Enter Ronald Fisher

In Four Ways I take you back in time to visit Ronald Fisher and look how he would have answered the question.

Fisher made the argument as follows. Imagine for now that we don’t know the exact proportion of people that will answer ‘yes’ to the Gherkin question– but we can be sure it has some value between zero and 100%. He then asks Antony (who suggested \(7/15\)), Aisha (who proposed \(1/5\)), Charlie (who thinks 100% of people like gherkins) to calculate the likelihood of their suggestions given the data on gherkin preferences.

Let’s start with Aisha’s suggestion that the probability that a person likes a gherkin is \(1/5\) or 20%. If she is correct then the likelihood that we got the answer we got from Charlie is \(1/5\), since he said he liked gherkins. Similarly, again assuming, as Aisha does, that 80% of people don’t like gherkins, then the likelihood of her own answer is \(4/5\). We can write out a table of the likelihood of each person’s answer, as follows,

Antony	Aisha	Charlie	Becky	Jennifer	Richard	Nia	John	Sofie	Suki
1/5	4/5	1/5	4/5	1/5	4/5	4/5	1/5	4/5	4/5

The combined likelihood of all the answers is found by multiplying the likelihoods of all the answers together, i.e.

\[1/5 \times 4/5 \times 1/5 \times 4/5 \times 1/5 \times 4/5 \times 4/5 \times 1/5 \times 4/5 \times 4/5=0.000419\]

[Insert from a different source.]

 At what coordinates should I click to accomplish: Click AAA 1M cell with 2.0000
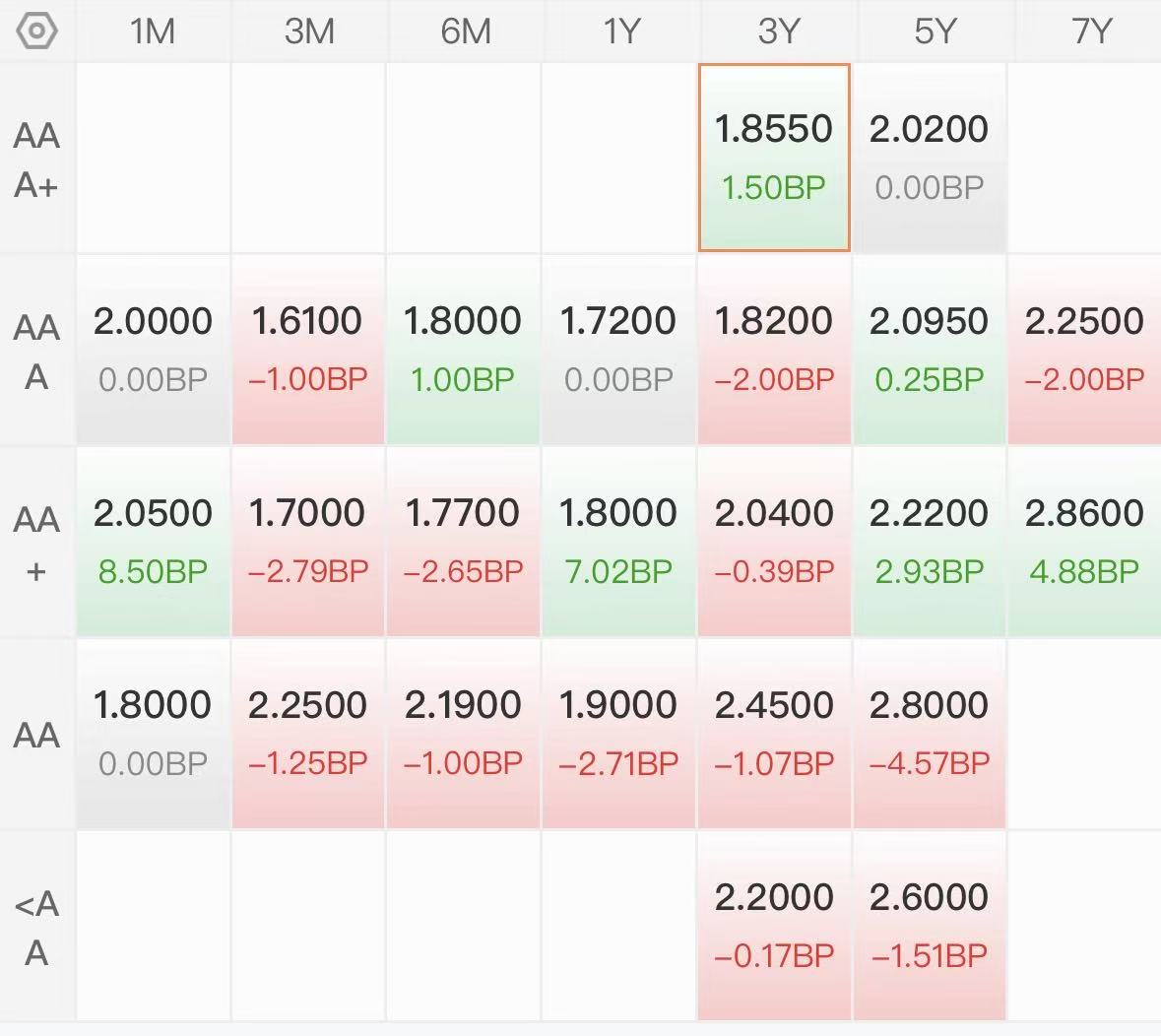(153, 350)
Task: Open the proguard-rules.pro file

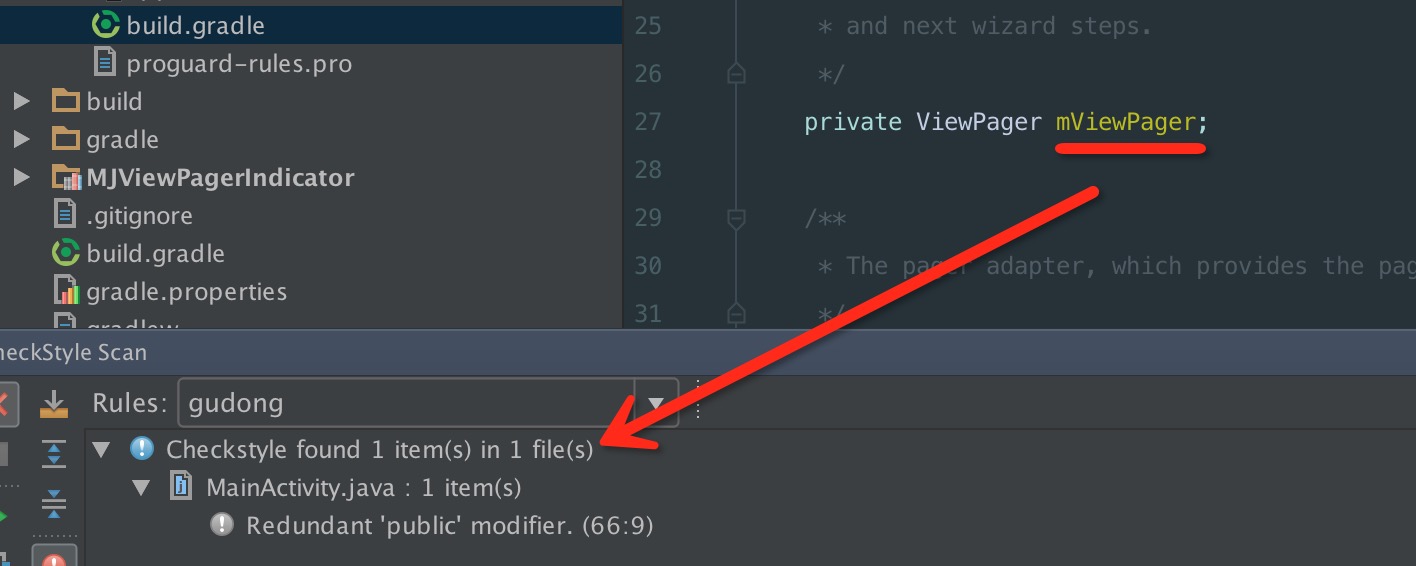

where we use a dot (\(\times\)) to represent multiplication.

Clearly, the probability of this particular sequence of answers is very small, because it is the probability of us getting a very specific sequence of answers. This does not in itself prove that Aisha is wrong: the probability of any sequence of answers is necessarily going to be quite small. Instead, what is useful about this calculation is that it allows us to compare the likelihood of Aisha’s proposal to the other proposals.

To see how, let’s start by comparing the likelihood of Aisha’s estimate to that of Charlie, who claimed that 100% of people liked gherkins. This gives a likelihood of

\[1 \times 0 \times 1 \times 0 \times 0 \times 0 \times 0 \times 1 \times 0 \times 0=0\]

There is literally zero likelihood of getting the answers we did given his suggestion. He is proven wrong as soon as Aisha gives her answer. So, Aisha wins that one.

Think yourself!

For Antony estimate of \(7/15\) use a calculator to check that this gives a likelihood of 0.00109

Antony is less wrong than Aisha, because 0.00109 is larger than 0.000419. But neither of them are as good as the correct estimate, of 4/10, for which we get a likelihood

\[4/10 \times 6/10 \times 4/10 \times 6/10 \times 4/10 \times 6/10 \times 6/10 \times 4/10 \times 6/10 \times 6/10=0.00119\]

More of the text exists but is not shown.